If a part of your brain is dying or dead you cannot do anything about it. You can’t carry out its function. It’s impossible. You can’t self manage it. You can’t make sure you take the right pills, or walk 10,000 steps a day, or even eat and drink regularly, if the parts of the brain that carry out the functions associated with those actions are destroyed.

If you’ve done the dementia friends awareness session, you’ll have a good idea of how many different brain functions and decisions are involved in just making a cup of tea.


So I contend that people should be supported not to manage their dementia but to live as well as is possible with dementia. This is about support. Not self management.

Self management is usually described as being about getting the right information in the right format at the right time, and a shared care plan (please let’s say living plan), and attending courses and peer groups. These are good and useful, and can be effective as long as the patient is “activated” to self manage.

But dementia is different. Information is good but doesn’t per se help you to live well…it helps you understand what is wrong with you. A shared living plan is good, but doesn’t per se help you to live well…it helps you know what you want and need. Peer groups are helpful if you find the group that suits you, where you can talk and listen to people you choose. But dementia peer groups tend to be full of people who are relatively advanced on their journeys. ..and they all have dementia, which you may not want to be surrounded by.

So here are the three things that I suggest will provide support for people living with dementia to live well. You can call this self management if you like. Or you can call it support. Or you can call it great care.

First, people living with dementia need a person they know well to talk to, to help them with difficult things, to accompany them when necessary. On bad days. To hospital appointments. On a day out. One person they trust, who understands them, and knows their individual circumstances and needs, and knows what makes them smile and want to get up in the morning. A dementia support worker, for example, or a key worker, who stays with them throughout their journey.

I don’t mean a family carer. They of course need support too, and peer groups, and activities, and respite, and advice, and a listening ear, such as an admiral nurse.

Second, people living with dementia need the technologies that enable them to continue living independently as long as possible and as long as they want to. Automated third party monitoring for safety, movement activated lighting, electronic pill dispensers, water sensors in the bath and kitchen, easy read and easy use gadgets and telephones. iPads to see and speak to family, friends, peer groups, their support worker, their doctors. Loud, spoken reminder systems.


These things can enable a person to live safely with minimal risk, in their own home and their own memories as long as they want to do so. Note that I say with minimal risk. Please let us choose to take risks. Don’t cocoon us in tea, sympathy and clouds of unknowing.

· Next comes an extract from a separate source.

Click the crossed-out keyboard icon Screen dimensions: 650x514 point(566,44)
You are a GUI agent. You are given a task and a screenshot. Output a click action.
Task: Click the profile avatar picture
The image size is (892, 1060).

Third, they need communities which are dementia friendly. Where medical and social care staff behave in ways which recognise the different needs of people whose brains are damaged and who do not present “challenging behaviour” but are merely frightened and disorientated.

Communities where shop keepers, bus drivers, train staff, taxi drivers smile, look at you when speaking, ask if you want any help, speak a little more slowly, and allow you time to collect your thoughts.

Communities where people living with dementia or any other disease are welcomed into activity groups, shops, libraries, just like anyone else, and where people just help each other to enjoy their company.

Communities where dementia is no more than a disease, like cancer, or Crohn’s disease, or diabetes, and where people aren’t frightened of talking about it.

These three elements are keys to continuing to live well with a disease that is going progressively to make living more difficult. They won’t stop the disease. Or cure it.

But they will provide support for a person living with dementia to manage living and to live well.